Precauciones: Embarazo y lactancia: No se han realizado estudios en humanos. Los estudios en animales han mostrado efectos sobre los parámetros reproductivos (ver FDA Embarazo categoría X). Efectos sobre la capacidad para conducir y operar maquinaria: No se han realizado estudios sobre la capacidad para conducir y operar máquinas. Sin embargo, ciertos efectos no deseados, tales como mareos, somnolencia, episodios epilépticos, visión reducida o distorsionada, podrían disminuir la capacidad para conducir y operar maquinaria.

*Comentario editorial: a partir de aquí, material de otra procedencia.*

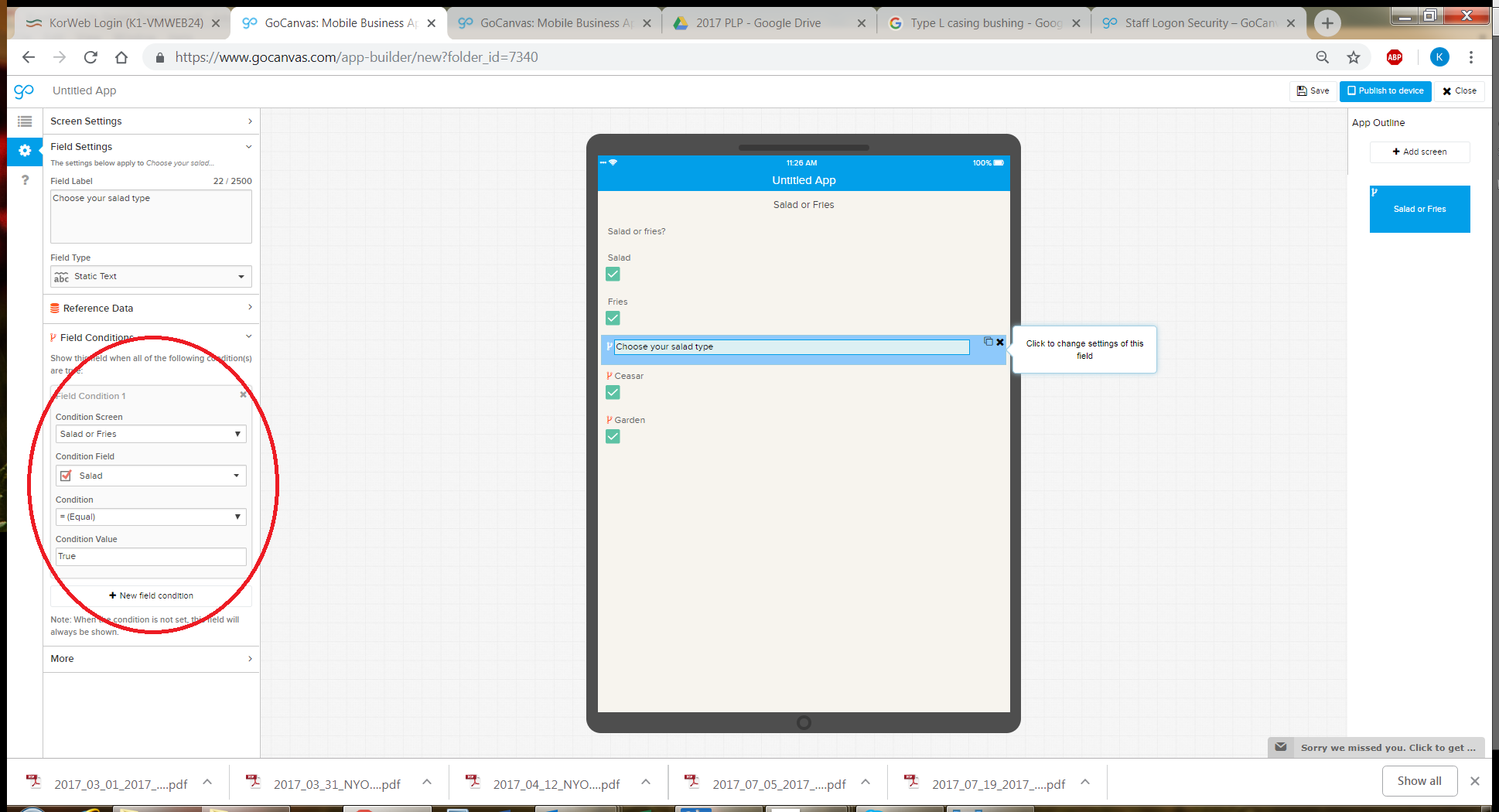Viewport: 1499px width, 812px height.
Task: Toggle the Salad checkbox in the preview
Action: click(x=613, y=275)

Interacciones Medicamentosas: Cuando se administra un agonista de la GnRH en concomitancia con medicamentos que afectan la secreción de gonadotrofinas por la glándula pituitaria se debe tener precaución y se recomienda la supervisión del estado hormonal del paciente. Existe un riesgo potencial de hematomas en el lugar donde se coloca la inyección en aquellos pacientes que se encuentren siendo tratados con anticoagulantes (ver Advertencias y Precauciones).
Sobredosificación: Las propiedades farmacéuticas de Decapeptyl 22.5 mg y su ruta de administración hacen que la sobredosis accidental o intencional sea improbable. Los ensayos en animales sugieren que ningún efecto además del terapéutico buscado sobre la concentración de hormonas sexuales y sobre el tracto reproductivo será evidente con altas dosis de Decapeptyl 22.5 mg. Si ocurriera una sobredosis, esta debe ser manejada en forma sintomática. Ante la eventualidad de una sobredosificación, concurrir al hospital más cercano o comunicarse con los centros de toxicología.
Incompatibilidades: En ausencia de estudios de compatibilidad, este producto medicinal no debe mezclarse con otros medicamentos.
Conservación: Vencimiento: 36 meses liofilizados. Ver la fecha expiración en el frasco-ampolla. Debe utilizarse inmediatamente luego de reconstituido. Se demostró la estabilidad química y física durante 24 horas a 25° C. Desde un punto de vista microbiológico, este producto debe utilizarse inmediatamente. Si no se utiliza inmediatamente, los tiempos de almacenamiento ya en uso, y las condiciones antes de utilizar son responsabilidad del usuario, y normalmente no deben tomar más de 24 horas a una temperatura entre 2 y 8° C. No conservar a temperatura mayor de 30° C.
Observaciones: Mantener fuera del alcance de los niños.
Presentaciones: Envase conteniendo 1 frasco-ampolla con microgránulos liofilizados inyectable intramuscular de 22.5 mg de triptorelina de liberación prolongada, 1 jeringa estéril vacía desechable de 5 ml con aguja 19 G (1),1 aguja estéril desechable 21G (2).